Efficient estimation of word representations in vector space-优快云博客

本文链接：https://blog.youkuaiyun.com/ClearSSS/article/details/109134063

本文介绍Mikolov等人提出的两种新型模型架构CBOW和Skip-gram，用于学习高质量的词向量。这两种模型不仅降低了计算成本，还能通过简单的代数运算在词向量空间中寻找语义相似的词。

摘要生成于 C知道，由 DeepSeek-R1 满血版支持，前往体验 >

Sharp tools make good work.

工欲善其事，必先利其器

Today I’ll explore word vectors presented by Mikolov et al. in the paper - “Efficient estimation of word representations in vector space”. Two novel model architectures for learning vector representations of words are proposed in this paper which significantly improve the quality of word vectors at lower computational cost, and the vectors are measured in a word similarity task using a word offset technique where simple algebraic operations are performed on the word vectors.

In this paper, Mikolov et al. give a short summary of previously proposed model architectures, including the well-known NNLM and RNNLM, and propose two new log-linear models called CBOW and Skip-gram.

The CBOW is similar to the feedforward NNLM, where the non-linear hidden layer is removed and the projection layer is shared for all words, and the objective of this model is to use words from the history and future simultaneously to correctly classify the middle word in the vocabulary. Unlike standard bag-of-words model, it uses continuous distributed representation of the context.

The Skip-gram is similar to CBOW, but instead of predicting the current word based on the context, it tries to maximize classification of a word based on another word in the same sentence. More precisely, each current word is used as an input to a log-linear classifier consisting of continuous projection layer, and the result is used for predicting words within a certain range before and after the current word.
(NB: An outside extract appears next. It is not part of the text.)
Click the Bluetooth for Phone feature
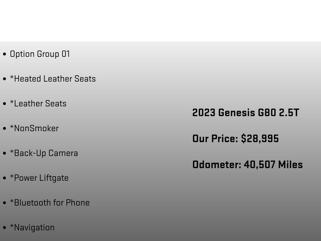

Note that increasing the range improves quality of the resulting word vectors, but it also increases the computational cost.

Below the model architecture of two models is shown.
在这里插入图片描述

Below I present my code implementing the Skip-gram and the CBOW.

class Skip_gram(nn.Module):
    def __init__(self):
        super(Skip_gram, self).__init__()
        self.embedding = nn.Embedding(MAX_VOCAB_SIZE, EMBEDDING_SIZE)
        self.embedding.weight.data.uniform_(-INIT_RANGE, INIT_RANGE)

        self.outLayer = nn.Linear(EMBEDDING_SIZE, MAX_VOCAB_SIZE)

    def forward(self, X):
        # X -> B
        embedded = self.embedding(X)  # B x EMBEDDING_SIZE

        output = self.outLayer(embedded)  # B x MAX_VOCAB_SIZE

        return F.softmax(output, -1)


class CBOW(nn.Module):
    def __init__(self):
        super(CBOW, self).__init__()
        self.embedding = nn.Embedding(MAX_VOCAB_SIZE, EMBEDDING_SIZE)
        self.embedding.weight.data.uniform_(-INIT_RANGE, INIT_RANGE)

        self.outLayer = nn.Linear(EMBEDDING_SIZE, MAX_VOCAB_SIZE)

    def forward(self, X):

        # X -> B x 2C
        embedded = self.embedding(X)  # B x 2C x EMBEDDING_SIZE
        embedded = embedded.sum(1) / (2 * C)  # B x EMBEDDING_SIZE

        output = self.outLayer(embedded)  # B x MAX_VOCAB_SIZE
        return F.softmax(output, -1)

To compare the quality of different versions of word vectors, previous papers typically use a table showing example words and their most similar words, and understand them intuitively. Since it has been observed that there can be many different types of similarities between words, for example, word big is similar to bigger in the same sense that small is similar to smaller. Mikolov et al. raise a question about how to find a word that is similar to small in the same sense as biggest is similar to big, and the question can be answered by simply computing vector $X$ = vector(“biggest”) - vector(“big”) + vector(“small”) that is used to search in the vector space to find the word closest to $X$ measured by cosine distance. When the word vectors are well trained, it is possible to find the correct answer using this method.

From my perspective, the most valuable contribution of this paper is that it proposes two novel and computationally efficient model architectures to obtain word vectors of high quality, with the expectation that many existing NLP applications can benefit from the model architectures described above, such as machine translation, information retrieval and question answering systems, and may enable other future applications yet to be invented.